Hawthorne is harsh with Margaret, pitiless in his judgments on her love story. He sees her only as the homely, intellectually-proud, eye-blinking old maid of Cambridgeport, and his diary seethes with rancor in his scorn against her and her unconventional romance with Ossoli whom he characterized a half-idiot and nothing of a gentleman. In a puritanical rage he is appalled that Margaret should succumb to physical attraction. Providence, he winds up, “had been only too kind to her to allow her to perish together with her ridiculous husband, and the child.”
But Hawthorne’s crabbed account of Margaret and Ossoli was written eight years after their deaths and based on second-hand gossip. Others who personally knew the couple speak of them in admiring and generous terms, and it is clear from Margaret’s letters that she did not throw herself at Ossoli but resisted his courtship, even leaving Rome for a few months with the intention of returning home, for she clearly perceived the differences between them and dreaded the future “social inquisitions” should they marry. Despite the obstacles, they found in each other the great tie of their lives; their brief time together was her supreme joy, and is reflected in her writing Emerson, “Italy has been glorious to me. . . .”
Quite a contrast to Effie Ruskin in Venice. Compare their photos and it’s Effie whom one would suspect of high romanticism with her pretty, young, soft looks, her elegant garb. When the Ruskins called on the Brownings, Elizabeth described his “naturally sprightly wife” as “pretty and exquisitely dressed.” If Effie seemed flighty, it was, says author Mary Lutyens, because she loved socializing with fashionable people more than ideas. Indeed, her letters are remarkably alive and give a vivid picture of the Venice of her time.

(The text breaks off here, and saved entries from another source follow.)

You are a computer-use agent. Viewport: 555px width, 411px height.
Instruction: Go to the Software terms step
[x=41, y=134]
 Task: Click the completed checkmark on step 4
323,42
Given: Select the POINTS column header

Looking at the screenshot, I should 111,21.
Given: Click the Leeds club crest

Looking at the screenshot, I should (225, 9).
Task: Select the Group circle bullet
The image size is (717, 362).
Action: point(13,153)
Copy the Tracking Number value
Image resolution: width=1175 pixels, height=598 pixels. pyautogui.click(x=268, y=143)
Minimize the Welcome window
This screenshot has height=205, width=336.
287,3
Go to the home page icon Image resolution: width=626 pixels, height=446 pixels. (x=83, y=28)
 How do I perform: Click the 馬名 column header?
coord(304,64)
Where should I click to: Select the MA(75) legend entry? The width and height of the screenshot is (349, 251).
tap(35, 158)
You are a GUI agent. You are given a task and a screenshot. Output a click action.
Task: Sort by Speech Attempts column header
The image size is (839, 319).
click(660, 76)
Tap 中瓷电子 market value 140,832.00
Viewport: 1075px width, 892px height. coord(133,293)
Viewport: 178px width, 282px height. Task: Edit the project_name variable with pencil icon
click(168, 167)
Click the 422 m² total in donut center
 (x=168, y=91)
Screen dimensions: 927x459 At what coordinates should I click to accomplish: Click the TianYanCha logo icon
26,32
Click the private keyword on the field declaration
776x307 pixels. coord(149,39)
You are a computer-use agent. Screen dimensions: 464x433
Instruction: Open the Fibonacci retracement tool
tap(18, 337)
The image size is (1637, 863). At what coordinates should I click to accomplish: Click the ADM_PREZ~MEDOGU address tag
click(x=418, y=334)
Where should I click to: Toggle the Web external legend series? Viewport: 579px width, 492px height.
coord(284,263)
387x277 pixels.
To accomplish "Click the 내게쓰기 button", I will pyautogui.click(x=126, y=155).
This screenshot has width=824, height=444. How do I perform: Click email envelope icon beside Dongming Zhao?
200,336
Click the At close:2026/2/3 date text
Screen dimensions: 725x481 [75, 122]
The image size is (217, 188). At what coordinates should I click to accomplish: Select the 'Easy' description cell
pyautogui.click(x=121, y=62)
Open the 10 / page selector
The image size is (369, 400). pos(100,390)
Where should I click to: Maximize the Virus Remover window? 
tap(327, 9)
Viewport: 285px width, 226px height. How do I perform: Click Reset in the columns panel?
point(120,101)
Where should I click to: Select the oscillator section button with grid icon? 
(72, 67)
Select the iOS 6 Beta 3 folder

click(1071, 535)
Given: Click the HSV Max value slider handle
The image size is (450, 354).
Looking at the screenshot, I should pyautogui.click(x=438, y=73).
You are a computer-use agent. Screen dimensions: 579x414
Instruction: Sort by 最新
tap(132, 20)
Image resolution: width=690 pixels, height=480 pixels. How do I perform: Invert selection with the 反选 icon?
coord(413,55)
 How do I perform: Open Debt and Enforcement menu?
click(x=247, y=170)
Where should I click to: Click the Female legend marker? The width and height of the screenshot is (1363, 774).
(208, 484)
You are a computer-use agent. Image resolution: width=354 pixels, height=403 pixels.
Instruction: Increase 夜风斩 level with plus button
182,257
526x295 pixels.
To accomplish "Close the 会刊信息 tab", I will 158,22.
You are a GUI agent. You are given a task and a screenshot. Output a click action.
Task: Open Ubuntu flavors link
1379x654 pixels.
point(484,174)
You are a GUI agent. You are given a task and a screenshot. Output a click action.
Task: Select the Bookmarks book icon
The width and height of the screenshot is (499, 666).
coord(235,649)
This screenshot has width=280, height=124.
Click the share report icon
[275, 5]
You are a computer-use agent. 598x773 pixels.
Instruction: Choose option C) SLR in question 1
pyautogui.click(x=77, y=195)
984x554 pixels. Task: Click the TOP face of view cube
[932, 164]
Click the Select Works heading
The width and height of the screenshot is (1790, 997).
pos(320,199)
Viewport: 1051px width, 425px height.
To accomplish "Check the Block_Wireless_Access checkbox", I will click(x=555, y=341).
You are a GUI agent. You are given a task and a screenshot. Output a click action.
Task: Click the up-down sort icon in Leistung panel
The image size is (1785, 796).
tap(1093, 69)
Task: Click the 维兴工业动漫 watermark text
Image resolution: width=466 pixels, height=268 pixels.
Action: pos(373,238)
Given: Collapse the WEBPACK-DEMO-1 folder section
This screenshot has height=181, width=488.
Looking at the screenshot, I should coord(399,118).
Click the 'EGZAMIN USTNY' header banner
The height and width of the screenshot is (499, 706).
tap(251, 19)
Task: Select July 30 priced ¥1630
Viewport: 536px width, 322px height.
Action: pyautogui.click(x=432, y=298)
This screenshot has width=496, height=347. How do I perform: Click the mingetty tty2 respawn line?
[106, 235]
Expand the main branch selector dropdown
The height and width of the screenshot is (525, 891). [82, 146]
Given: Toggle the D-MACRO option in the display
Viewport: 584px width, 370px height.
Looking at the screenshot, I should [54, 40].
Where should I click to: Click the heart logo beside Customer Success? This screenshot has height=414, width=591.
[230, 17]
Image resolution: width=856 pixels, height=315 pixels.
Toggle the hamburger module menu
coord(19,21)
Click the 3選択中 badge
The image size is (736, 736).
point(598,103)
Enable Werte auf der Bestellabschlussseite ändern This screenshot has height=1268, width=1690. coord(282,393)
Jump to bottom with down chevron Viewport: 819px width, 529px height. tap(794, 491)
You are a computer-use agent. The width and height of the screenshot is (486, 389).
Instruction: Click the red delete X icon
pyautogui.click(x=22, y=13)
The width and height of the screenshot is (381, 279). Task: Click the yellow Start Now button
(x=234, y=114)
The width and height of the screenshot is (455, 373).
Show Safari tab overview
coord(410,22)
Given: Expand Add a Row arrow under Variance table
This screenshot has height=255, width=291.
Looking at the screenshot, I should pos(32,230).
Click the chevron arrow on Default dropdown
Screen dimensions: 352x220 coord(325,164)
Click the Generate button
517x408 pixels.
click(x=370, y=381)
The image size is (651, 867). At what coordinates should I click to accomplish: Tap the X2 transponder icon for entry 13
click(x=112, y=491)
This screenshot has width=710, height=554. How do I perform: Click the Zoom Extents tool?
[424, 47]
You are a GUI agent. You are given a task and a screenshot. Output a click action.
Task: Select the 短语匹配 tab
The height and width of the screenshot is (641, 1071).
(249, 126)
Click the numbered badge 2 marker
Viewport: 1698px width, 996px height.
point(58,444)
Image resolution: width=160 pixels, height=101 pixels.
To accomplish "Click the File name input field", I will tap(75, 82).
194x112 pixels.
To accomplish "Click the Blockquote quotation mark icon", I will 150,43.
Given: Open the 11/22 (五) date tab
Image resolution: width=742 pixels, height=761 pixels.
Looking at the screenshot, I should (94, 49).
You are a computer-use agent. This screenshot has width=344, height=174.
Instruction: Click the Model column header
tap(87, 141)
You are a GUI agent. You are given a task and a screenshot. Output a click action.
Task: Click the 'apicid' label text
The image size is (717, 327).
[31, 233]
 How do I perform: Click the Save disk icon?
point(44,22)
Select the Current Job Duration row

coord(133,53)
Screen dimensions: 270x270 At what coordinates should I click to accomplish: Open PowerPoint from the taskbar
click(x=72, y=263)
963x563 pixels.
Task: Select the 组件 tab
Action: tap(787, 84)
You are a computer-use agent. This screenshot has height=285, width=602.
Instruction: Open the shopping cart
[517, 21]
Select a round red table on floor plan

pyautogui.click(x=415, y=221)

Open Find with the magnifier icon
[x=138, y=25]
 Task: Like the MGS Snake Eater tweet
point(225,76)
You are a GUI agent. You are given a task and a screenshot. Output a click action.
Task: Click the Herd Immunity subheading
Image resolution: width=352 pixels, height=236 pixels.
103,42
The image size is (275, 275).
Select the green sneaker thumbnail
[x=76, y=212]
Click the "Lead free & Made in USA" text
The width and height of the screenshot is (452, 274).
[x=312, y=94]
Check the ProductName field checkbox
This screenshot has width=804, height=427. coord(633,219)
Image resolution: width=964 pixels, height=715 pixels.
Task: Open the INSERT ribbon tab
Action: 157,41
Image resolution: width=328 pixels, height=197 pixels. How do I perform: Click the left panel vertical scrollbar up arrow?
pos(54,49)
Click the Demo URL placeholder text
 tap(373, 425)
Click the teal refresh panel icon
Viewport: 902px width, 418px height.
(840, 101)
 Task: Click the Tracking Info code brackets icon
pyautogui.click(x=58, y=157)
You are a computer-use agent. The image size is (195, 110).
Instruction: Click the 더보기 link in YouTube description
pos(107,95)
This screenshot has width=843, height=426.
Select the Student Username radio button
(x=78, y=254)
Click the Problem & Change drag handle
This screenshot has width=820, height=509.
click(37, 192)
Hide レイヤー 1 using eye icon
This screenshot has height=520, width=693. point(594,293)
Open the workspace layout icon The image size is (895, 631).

Margaret, instead, descends upon Rome a good bit older, alone, and constrained to constant, exhausting brain work to make her living. For her it was ideas—even ideals—that mattered. Then, consider the difference in living arrangements—the Ruskins at first in the plush Danieli Hotel, where in Suite #32 (before the ugly present-day annex was attached to the original palazzo) John was afforded a view of the tower in Piazza San Marco from his dressing room; then in the even plusher, private palazzo known as Casa Wetzlar, which is now the Gritti Hotel. Margaret Fuller took a plain, unheated bed-sitting room on the Corso followed by equally modest quarters at #60 Piazza Barberini, an address that no longer exists.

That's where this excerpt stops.